Pro: Don't need to make assumption about baseline distribution. This is very important for survival analysis: time-to-event data tends to be very not normal, often with extremely heavy right tails. Additionally, by only considering the rank of the data, you have a model that is more robust to the expected outliers.

Cons: Can be very difficult to interpret coefficient effects.

Tobit Model:

Pro: Simple extension of a model most analysts are already familiar with to allow for censoring, i.e. if all your data were observed and appropriate for linear regression (with one caveat mentioned in Cons section), then it would be appropriate to use a Tobit model.

Cons: Requires the assumption of linear effects and gaussian errors. In some applications, this is totally appropriate, but time-to-event data (i.e. survival analysis) rarely fits that criteria. Also, it's worth noting that the Tobit model is more sensitive to the normality assumption than vanilla linear regression.

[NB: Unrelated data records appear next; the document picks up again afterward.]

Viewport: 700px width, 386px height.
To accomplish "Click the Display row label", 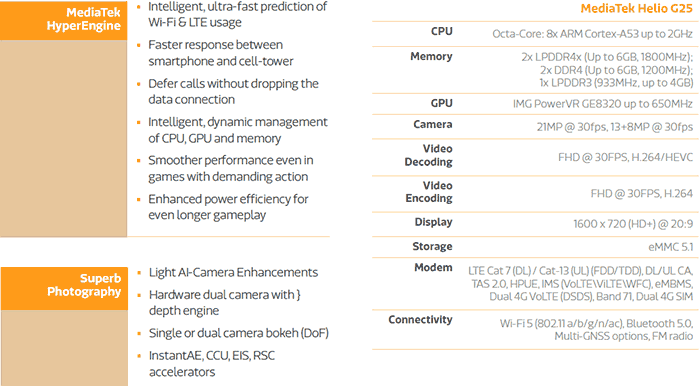I will pyautogui.click(x=433, y=222).
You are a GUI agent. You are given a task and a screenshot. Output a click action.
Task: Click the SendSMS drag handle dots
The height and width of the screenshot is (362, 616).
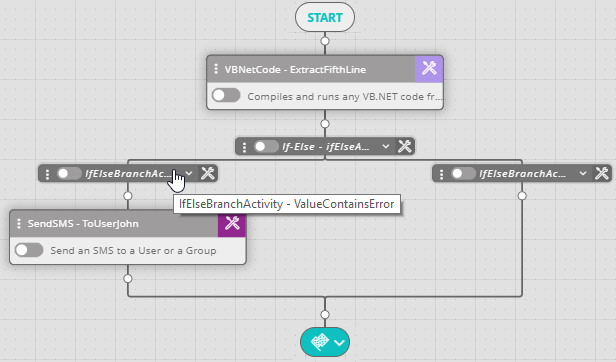point(18,224)
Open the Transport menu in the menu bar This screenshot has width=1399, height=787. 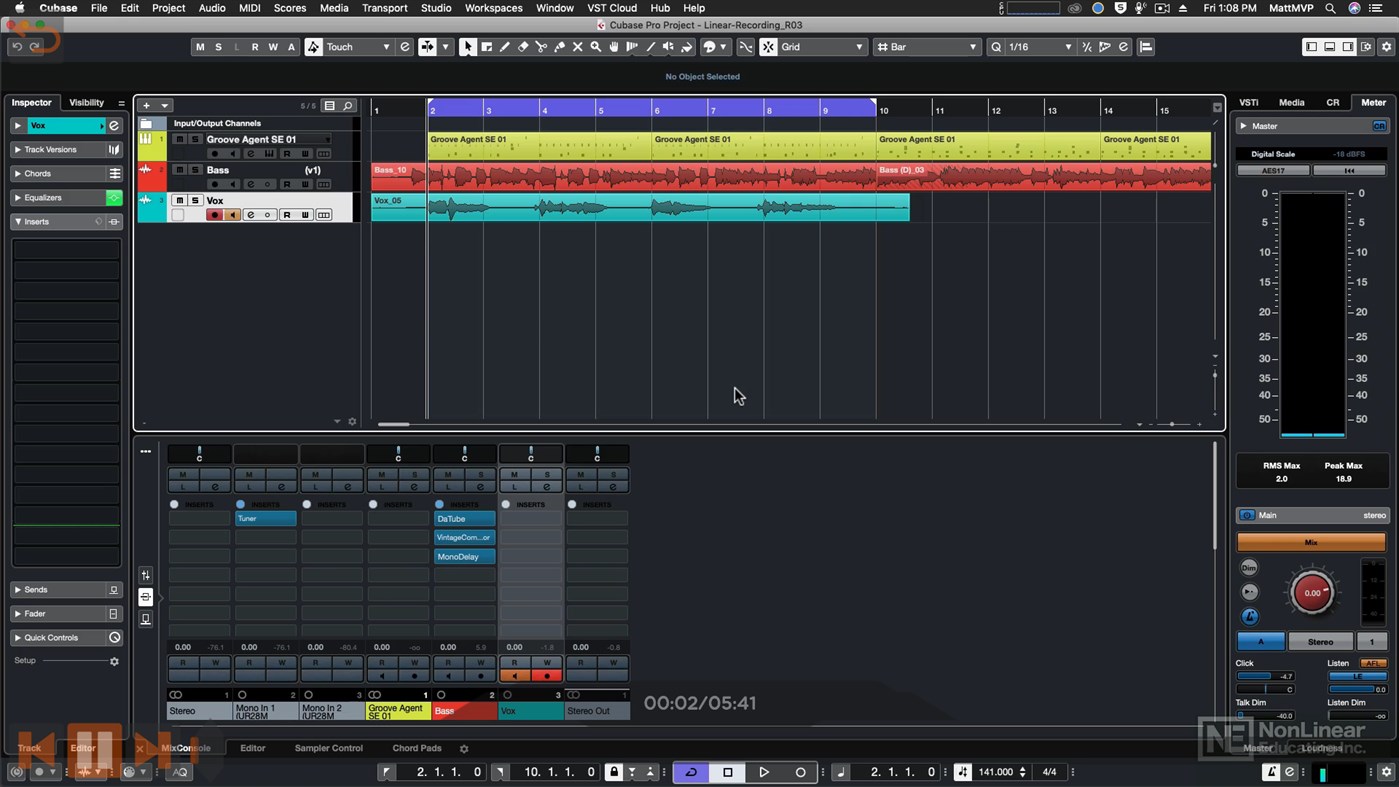384,8
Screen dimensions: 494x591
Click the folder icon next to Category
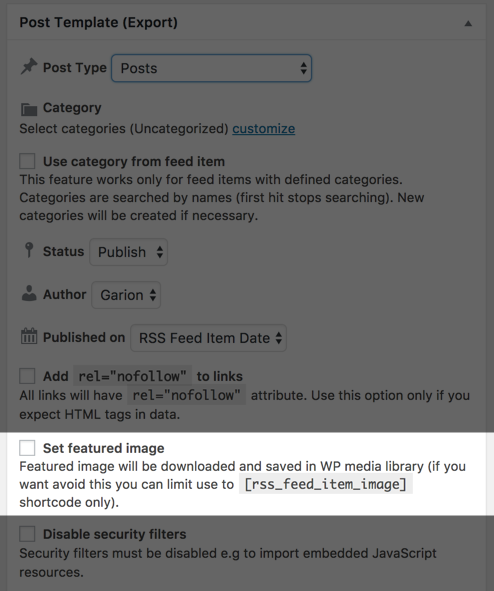29,109

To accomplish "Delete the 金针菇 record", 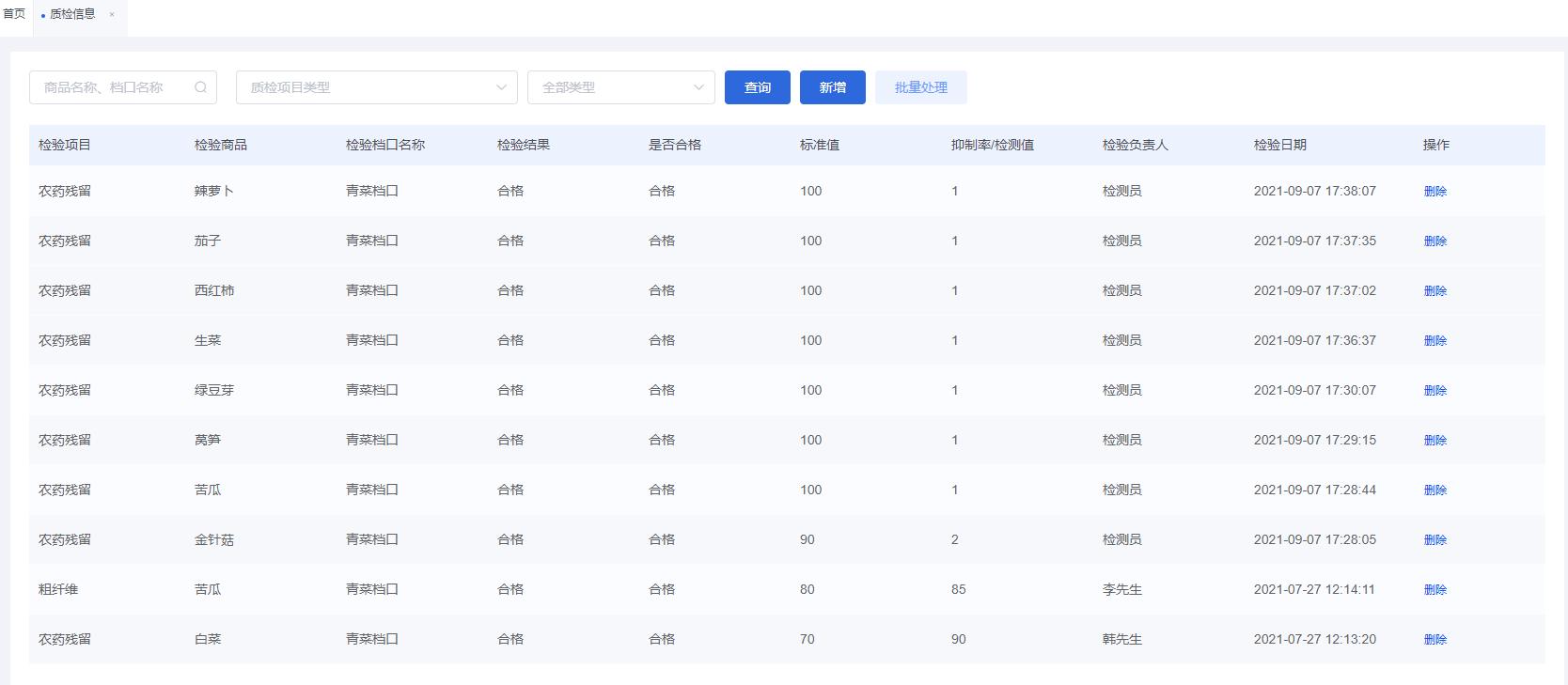I will (x=1435, y=539).
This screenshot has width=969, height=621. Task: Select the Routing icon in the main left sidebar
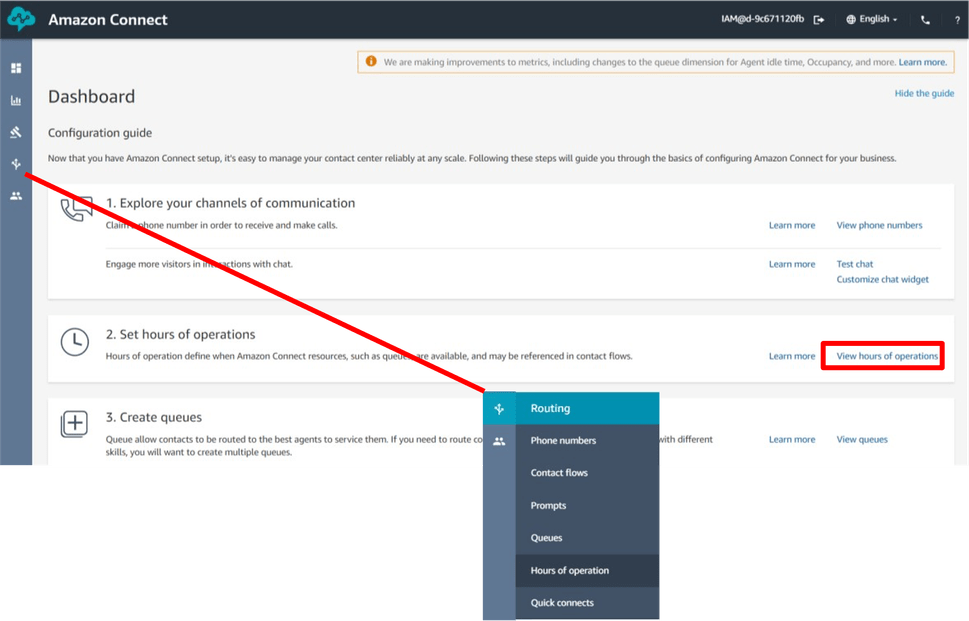[x=16, y=164]
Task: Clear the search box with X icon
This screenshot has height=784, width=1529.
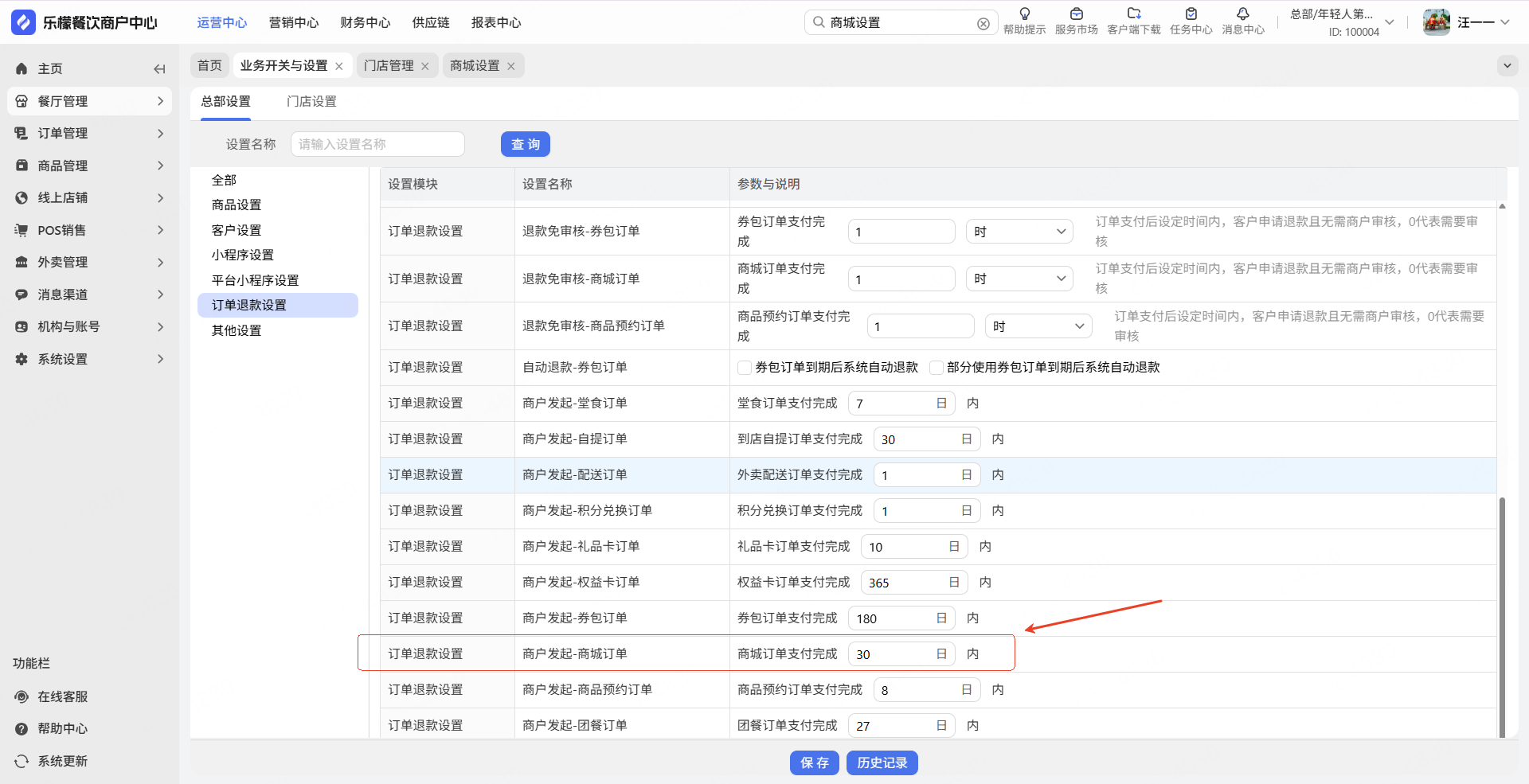Action: (983, 24)
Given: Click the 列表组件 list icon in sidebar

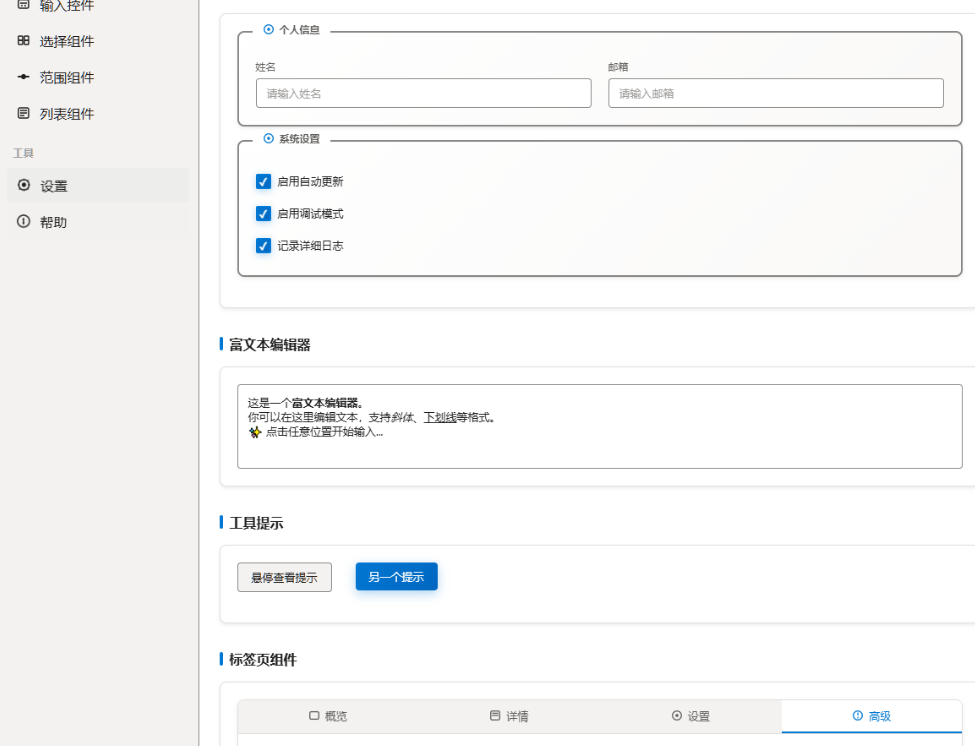Looking at the screenshot, I should click(x=24, y=113).
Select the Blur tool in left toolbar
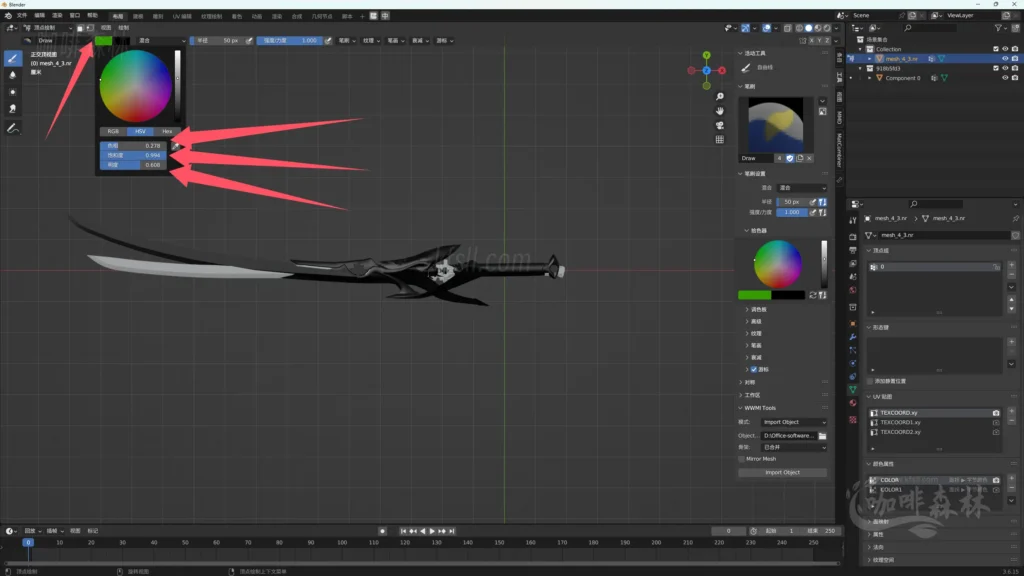The width and height of the screenshot is (1024, 576). click(13, 75)
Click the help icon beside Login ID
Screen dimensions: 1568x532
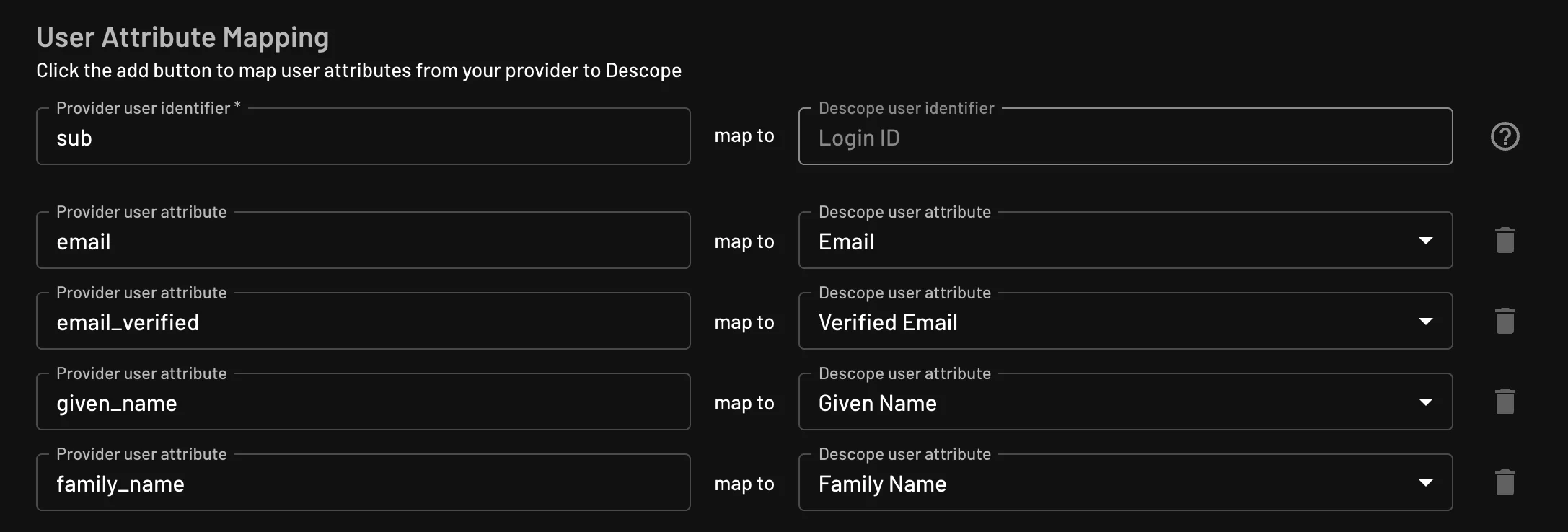1505,136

• The (exponentiated) Cox regression coefficients are interpreted as a hazard ratio (HR), where a hazard is an instantaneous risk of an outcome's occurrence. I agree somewhat it can be difficult to explain, although in the health sciences we often interpret HRs as risk ratios which is appropriate when the outcome is rare. – AdamO Mar 16 '18 at 22:28

Neither a normally distributed error term nor a linear link would be an adequate choice for modeling time-to-event outcomes in most circumstances. The distribution of failure times tend to skew right by a large degree.

For models with no censoring, most of the books on failure time analyses discuss parametric models. These are exponential, Gamma, or Weibull maximum likelihood procedures. Log transforming the event time could justify the application of a linear regression model, and thus the Tobit model could have some applicability for parametric models of lognormal data with censoring. The rationale for lognormal regression models for time-to-event data seems dubious in my opinion: normally distributed data arise as the sums of millions of unmeasured factors contribute to an outcome. Exponential and Weibull models, conversely, are probability models that have been discussed in more detail, derived as solutions to differential equations for Martingale processes, and are summarized by simple hazard functions.

The Cox model does not bother with the distribution of failure time. It is semiparametric, and thus works for a general class of parametric models provided the hazards are proportional. The Cox model uses a partial likelihood to rank risk-sets: groups of people at risk of the disease at each outcome, and evaluates a ratio of likelihoods according to an arbitrary baseline hazard function. Censored observations are simply dropped from subsequent analyses. Most agree it makes the full use of the data while assuming as little as possible about what the underlying distribution is/is not.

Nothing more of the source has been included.